When Auckland’s new hospital opens next week, wireless LANs and electronic patient records will be as much a part of it as the beds, patients and medical staff.
The NZ$200 million, nine-level Auckland City Hospital admits its first patients on October 4 and a NZ$30 million IT spend, spread over three years, has been part of the project, says Nigel Murray, the Auckland District Health Board’s building programme general manager.
“$10 million was spent on picture archiving, $10 million on patient record scanning and $8 million on patient clinical software, with the rest on infrastructure.”
What would also be described as infrastructure, such as servers and other hardware, was included under picture archiving (of radiology images) and scanning where it was used for those projects.
Image archiving involved implementation of PACS (picture archiving and communication system) and record scanning was done under the banner of Creame (clinical record access made easy), a project to scan the mountain of paper patient notes held by the DHB.
Creame worked by scanning existing paper records and, once in electronic form, further data from clinical software such as Web Eclair, the DHB’s lab results reporting system, is added to the patient’s record.
Web Eclair is also being used by Counties Manukau and Waitemata DHBs, meaning the three Auckland-based DHBs can exchange lab test data almost in real time and, if a patient moves between DHBs in the course of their care, the results can be easily transferred.
Auckland DHB CIO Steven Mayo-Smith says cooperation with the other two DHBs will increase under the new hospital setup.
“We’re working on a single information services strategic plan for the three DHBs.”
PACS and Creame were begun two years ago and Mayo-Smith says Auckland DHB chose to do those major projects, then add more applications, such as Sysmex Delphic’s Web Eclair and Orion Systems’ Concerto portal to its repertoire of clinical systems, rather than go for a big bang, ERP-type approach.
“The question is, do you go for ERP with everything in one system or do you integrate from all systems to give a single view?”
Auckland DHB’s approach allowed it to continue using systems that were already in place and pull them together so users have single view capability.
A key feature of the new hospital not seen at the old one is wireless networking. While tested at the Starship Childrens’ hospital, wireless LANs weren’t part of the IT landscape at the old facility. But the DHB was convinced enough of their merit to use them at the new hospital, Mayo-Smith says.

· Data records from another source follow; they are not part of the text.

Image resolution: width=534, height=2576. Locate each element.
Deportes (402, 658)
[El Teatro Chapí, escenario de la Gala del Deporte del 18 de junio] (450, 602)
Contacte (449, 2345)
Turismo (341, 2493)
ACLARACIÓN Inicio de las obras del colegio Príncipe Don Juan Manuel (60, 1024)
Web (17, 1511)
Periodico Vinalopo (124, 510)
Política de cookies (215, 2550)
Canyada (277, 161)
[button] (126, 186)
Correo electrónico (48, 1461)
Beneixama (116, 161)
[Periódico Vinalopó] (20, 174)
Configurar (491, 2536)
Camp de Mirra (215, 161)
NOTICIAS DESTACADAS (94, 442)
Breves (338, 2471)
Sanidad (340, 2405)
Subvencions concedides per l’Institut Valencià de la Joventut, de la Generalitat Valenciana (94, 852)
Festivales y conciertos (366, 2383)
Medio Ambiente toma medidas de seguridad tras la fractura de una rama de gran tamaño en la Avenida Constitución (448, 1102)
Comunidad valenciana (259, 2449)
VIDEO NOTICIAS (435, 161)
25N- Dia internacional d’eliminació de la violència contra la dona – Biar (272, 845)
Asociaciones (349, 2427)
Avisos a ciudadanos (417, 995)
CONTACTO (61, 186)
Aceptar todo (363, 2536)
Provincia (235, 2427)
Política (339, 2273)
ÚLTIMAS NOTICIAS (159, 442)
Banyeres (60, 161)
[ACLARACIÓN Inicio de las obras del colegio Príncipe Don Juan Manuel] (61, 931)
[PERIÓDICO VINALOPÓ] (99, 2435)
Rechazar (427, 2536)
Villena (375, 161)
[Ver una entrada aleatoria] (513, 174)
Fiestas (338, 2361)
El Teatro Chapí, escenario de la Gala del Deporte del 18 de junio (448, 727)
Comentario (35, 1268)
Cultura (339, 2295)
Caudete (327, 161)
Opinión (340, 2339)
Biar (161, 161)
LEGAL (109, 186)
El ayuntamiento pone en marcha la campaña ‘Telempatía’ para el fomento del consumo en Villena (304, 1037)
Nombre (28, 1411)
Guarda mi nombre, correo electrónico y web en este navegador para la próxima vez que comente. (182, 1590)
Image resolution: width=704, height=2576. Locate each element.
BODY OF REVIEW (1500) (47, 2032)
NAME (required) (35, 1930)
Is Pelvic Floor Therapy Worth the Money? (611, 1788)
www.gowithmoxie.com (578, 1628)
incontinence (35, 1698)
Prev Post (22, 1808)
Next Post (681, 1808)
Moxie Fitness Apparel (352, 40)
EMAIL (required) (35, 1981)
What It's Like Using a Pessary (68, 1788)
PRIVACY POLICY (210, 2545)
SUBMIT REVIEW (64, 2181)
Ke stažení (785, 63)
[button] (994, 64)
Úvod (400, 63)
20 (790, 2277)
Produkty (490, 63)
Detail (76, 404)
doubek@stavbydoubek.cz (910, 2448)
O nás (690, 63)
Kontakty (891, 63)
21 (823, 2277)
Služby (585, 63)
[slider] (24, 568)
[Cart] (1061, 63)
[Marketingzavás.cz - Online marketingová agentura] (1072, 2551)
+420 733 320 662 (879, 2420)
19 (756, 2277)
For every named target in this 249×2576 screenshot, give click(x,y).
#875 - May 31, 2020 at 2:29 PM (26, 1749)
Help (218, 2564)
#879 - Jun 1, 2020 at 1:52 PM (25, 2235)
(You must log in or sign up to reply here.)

The hospital is using HP iPAQ portables and Mayo-Smith says while they are less than ideal now, “another two generations of hardware will see far more effective use”.
However, the fact the technology isn’t perfect yet doesn’t mean it shouldn’t be adopted now, he says.
The iPAQs have the capability to offer biometric fingerprint user authentication, but that remains an option for the future, with no immediate plans to replace passwords, he says.
The DHB also has plans to extend wireless capability beyond the hospital, allowing doctors to access applications via the Vodafone network.